Generaally high PE companies have high income growth, but property in straya ain't heading in the right direction. Since the boom began yield has plummeted from near 8% in 96 to the current 3.1%

Keep in mind that the last Census showed that units were more than two times as likely as houses to be rented. A proportion of all these units under construction will go into short-term accommodation, some will be owner occupied and some will be left vacant however, if history is a guide many of these properties will enter the rental market.

Investors may need to strap in for a very bumpy ride, though I think I'd prefer to get through the exit before the panic sets in.

S&P reported earlier in the month

The Standard & Poor’s Performance Index (SPIN) for Australian prime mortgages was 1.14% in September, unchanged from August. It fell 4.5% during the third quarter (Q3) of 2016 from 1.19% in June. We expect arrears to fall between June and September, with Q3 normally being lowest point in the arrears cycle. However, arrears in Q3 2016 were up 25% from the same time last year–a common theme this year. Arrears at this point in the cycle have not been at this level since September 2012, when interest rates were considerably higher than they are now

The rate of underemployment started to rise in mid-2014 (chart 2A and chart 2B). Part-time employment has continued to increase since late 2014, while full-time employment growth has been in sharp decline since around November 2015. Interestingly, prime arrears commenced their upward climb in November 2015 and continued to head north until May, when they started to decline as part of the normal cyclical pattern, albeit a bit later in the year then we would normally expect. This trend could be influencing arrears performance if more borrowers have to shift from full-time to part-time employment, given the falling growth in full-time work. The Reserve Bank of Australia (RBA) has attributed the weakness in full-time employment nationwide during the past few years to the subdued demand for labor in the mining states. The arrears performance in the nation’s states and territories provides further evidence of the divergence in economic prospects between the mining and nonmining states as well as metropolitan versus regional areas of Australia.

Queensland’s arrears were 1.45% in Q3, up 29% year on year.
Western Australia (WA) in Q3 again recorded the nation’s highest arrears, up 47% from the same time last year
Tasmania’s arrears are up 14.8% year on year

Prob explains why the AOFM has had to hold onto the RMBS they bought during the GFC.
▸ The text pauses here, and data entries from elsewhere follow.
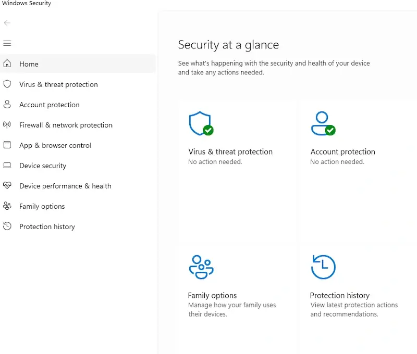Select Home in the sidebar menu
The height and width of the screenshot is (354, 417).
(29, 64)
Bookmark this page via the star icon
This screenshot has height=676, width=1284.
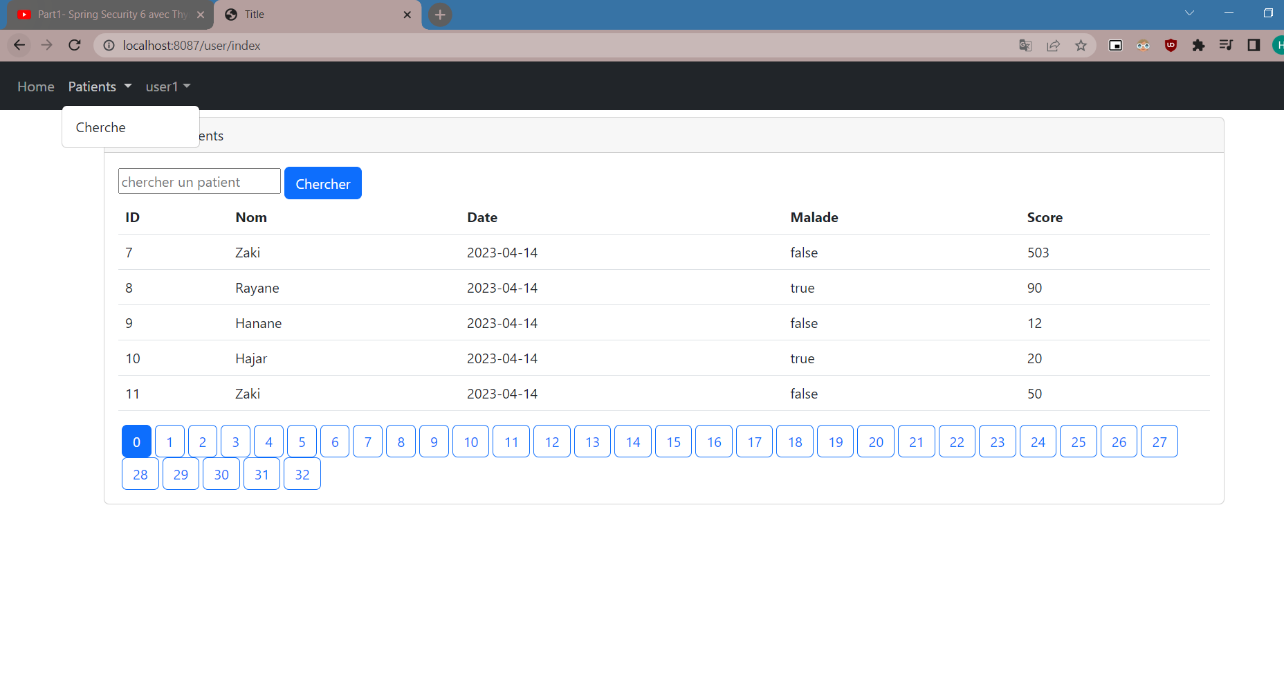click(1081, 45)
With house price inflation down to 3.5%, I wonder at what point the NG specufestors decide loosing money every month, with limited chance of inflation making the speculation pay off down the track, and they decide to try and find a mark willing to take on the losses.
 
GarrettM - possibly a good move sticking with majors as they have more realistic valuation mechanisms than the smaller lenders who are very conservative and will likely value below what you are paying.
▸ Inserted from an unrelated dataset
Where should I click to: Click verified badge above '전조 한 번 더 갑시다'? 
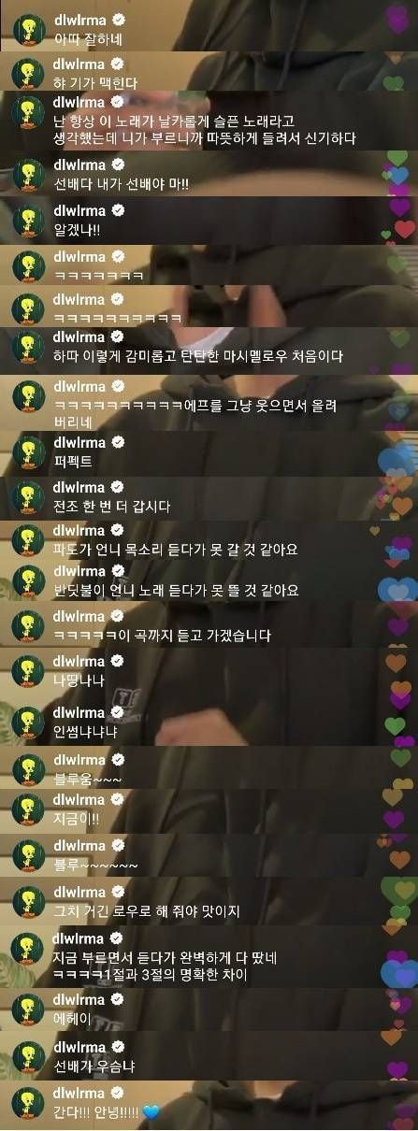pos(119,487)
As for rental yield, that is only one small part of property investing. Capital growth in the absence of yield is just as important.
The key is location location. For example our properties within 5km of Sydney CBD have performed well, but our properties within 1km of Brisbane CBD have good rental yields but poor capital growth.
Like many things, these are long term investments and a potential couple of years of stagnation don't really detract from the end goal.
 
In Perth it is currently easy to buy and hard to sell so it is quite different from Melbourne and Sydney. Prices have slid a bit and if you get stuck with having to rent out your home the market has fallen about $100 a week for the median 3 bed home compared with 2 years ago.
Good luck with your buying and selling GarrettM.